A week after this three-stage process is complete, the patient returns so the neurology team can turn on the generator and program the software that controls the leads.
Dave’s surgeries went off without a hitch. Yet, though the surgical team kept him comfortable throughout, he won’t say the procedures were easy—especially the five-hour lead implantation.
“I was praying constantly while I was in there. I was praying for their hands and for wisdom for them to know what they’re doing,” he said. “When I came out, I was nothing but tears because I was so glad it was all over.”
Despite the stress of the surgical process, Dave loves the results he’s seen so far and the promise of continued improvement.
By his own estimation, deep brain stimulation has already resolved 80 to 90 percent of his tremor troubles.
“It’s amazing what I can do and what I couldn’t do (before),” Dave said.
“I used to have trouble cutting my food and using my utensils, but now I don’t really have trouble.”
‘We’ll keep tweaking’
These days, Dave is in what he calls the tune-up phase of deep brain stimulation programming.
This means he visits the neurology clinic monthly to have the currents adjusted in response to his remaining symptoms.

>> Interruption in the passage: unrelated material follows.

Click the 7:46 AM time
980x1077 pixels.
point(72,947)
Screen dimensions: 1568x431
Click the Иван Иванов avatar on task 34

On a recent clinic visit, Angela West, PA-C, worked to correct a slight tremor in his left hand, the slurring that he sometimes notices in his speech and the slight head-bobbing that remains.

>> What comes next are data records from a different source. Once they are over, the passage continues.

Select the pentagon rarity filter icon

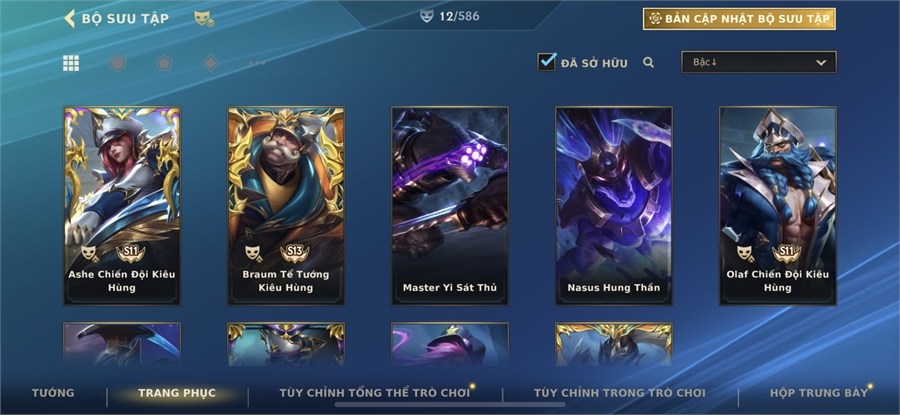point(164,63)
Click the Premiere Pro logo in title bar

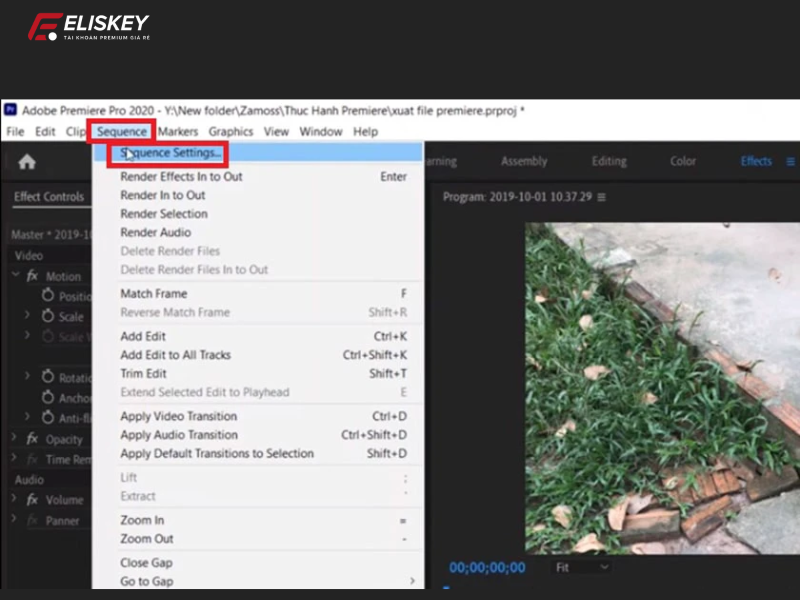pos(11,111)
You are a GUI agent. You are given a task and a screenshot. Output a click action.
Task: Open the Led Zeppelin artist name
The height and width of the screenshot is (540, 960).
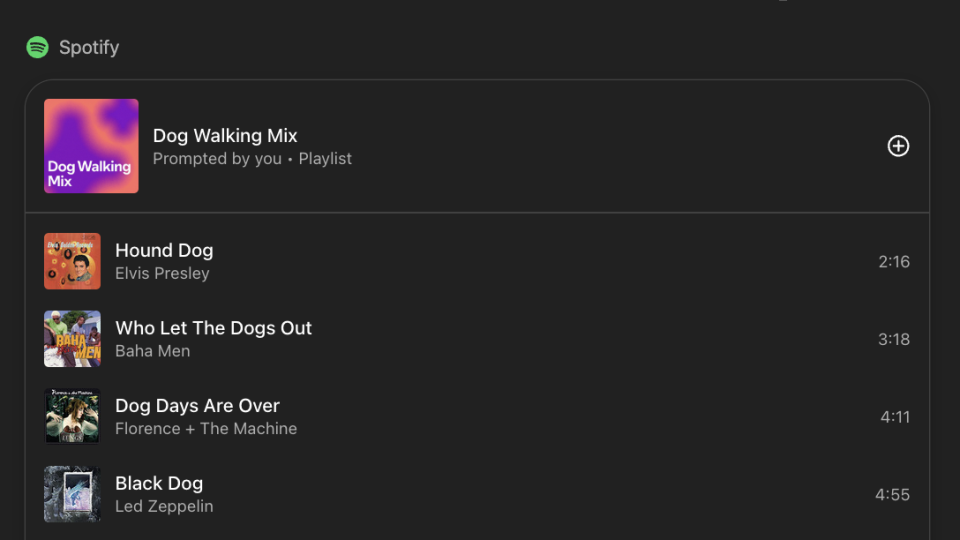[164, 506]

“We just have to figure out what stimulation patterns work best. … We’ll keep tweaking it until we get the settings right,” West said. “A year from now you’re gonna say, ‘Oh my gosh, I don’t even remember what my tremor was like.’ But this looks good. This is a good start.”
Sue has her own perspective on Dave’s experience. For her, the best part is that when his tremors disappeared, so did his aggravation at not being able to do simple things like flipping eggs and writing checks.

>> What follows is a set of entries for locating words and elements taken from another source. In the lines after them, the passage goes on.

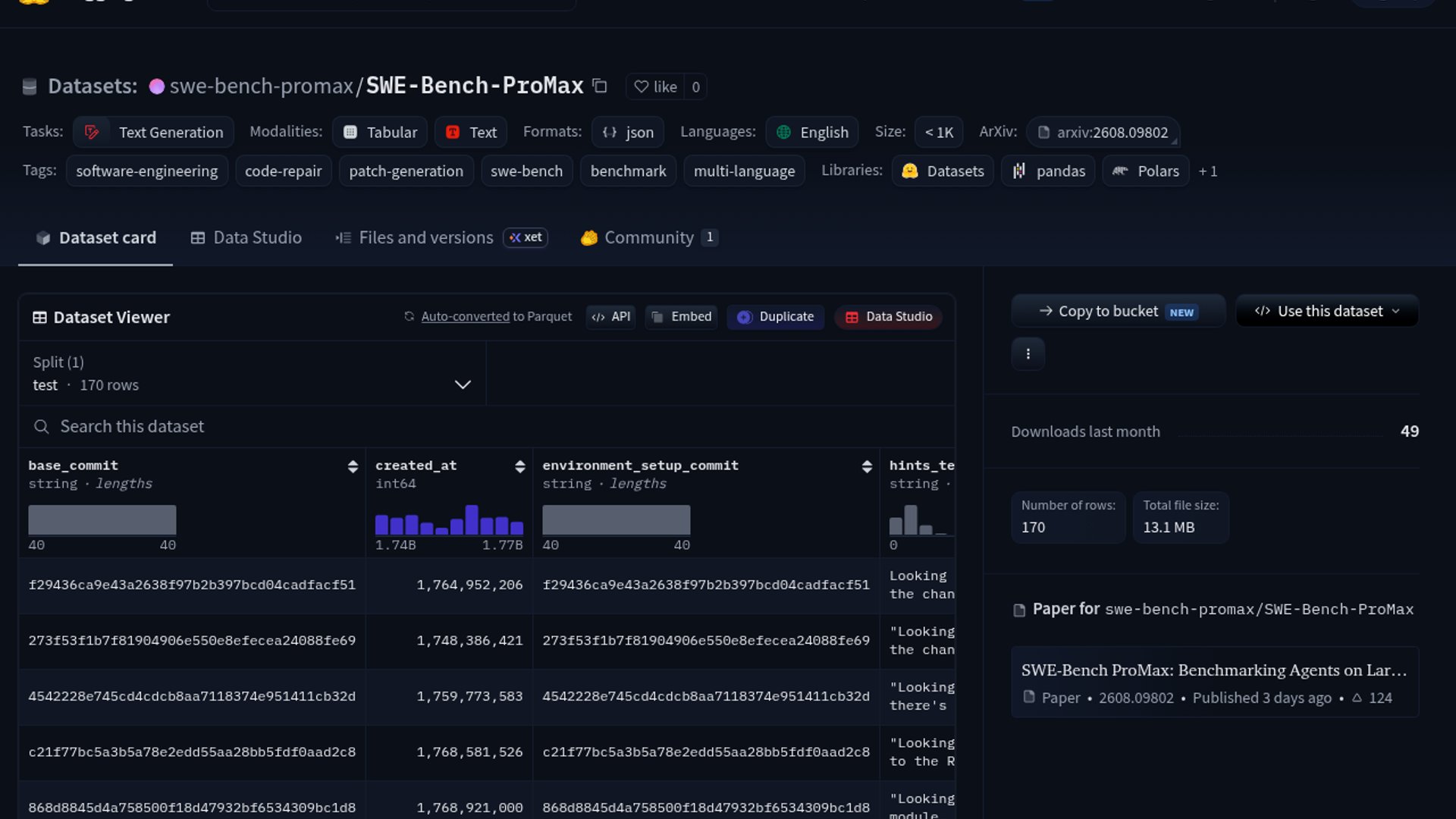
Task: Copy dataset name with the copy icon
Action: click(600, 86)
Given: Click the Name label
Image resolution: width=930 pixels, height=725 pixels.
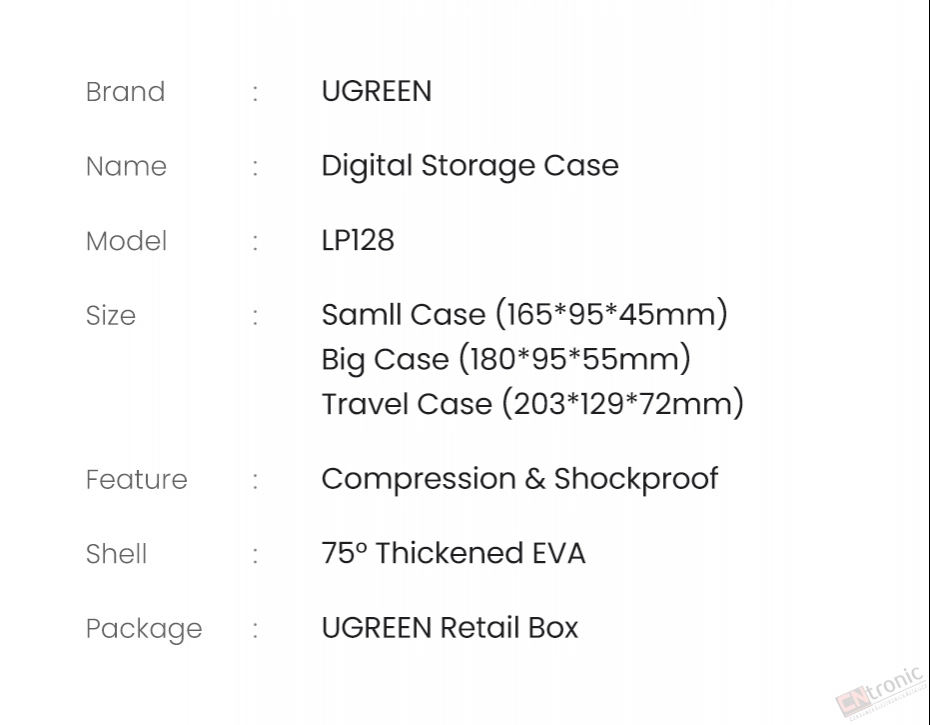Looking at the screenshot, I should [x=126, y=166].
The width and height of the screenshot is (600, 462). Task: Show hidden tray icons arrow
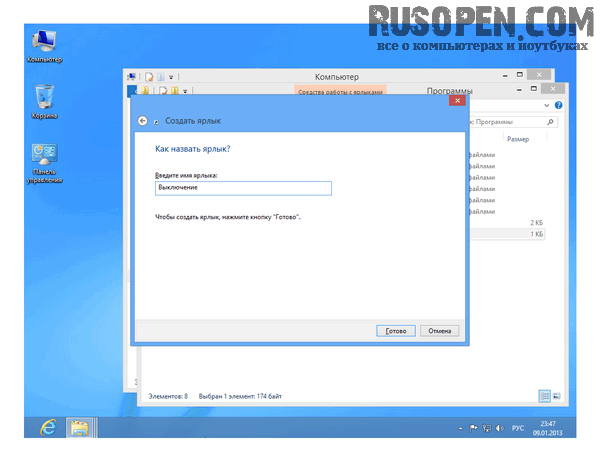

“I don’t see that frustration anymore,” she said. “All the things that he works with, he just does it now. It’s amazing. It’s a blessing.”
Dave is quickly adjusting to his new, steady normal.
He likes keeping busy, but he has no plans to return to barbering.
He loves his part-time job driving for Barry County Transit.
But Dave’s still a natural at cutting hair, so he’s started to pick up his scissors again, for old time’s sake. As a favor for friends. Because he can.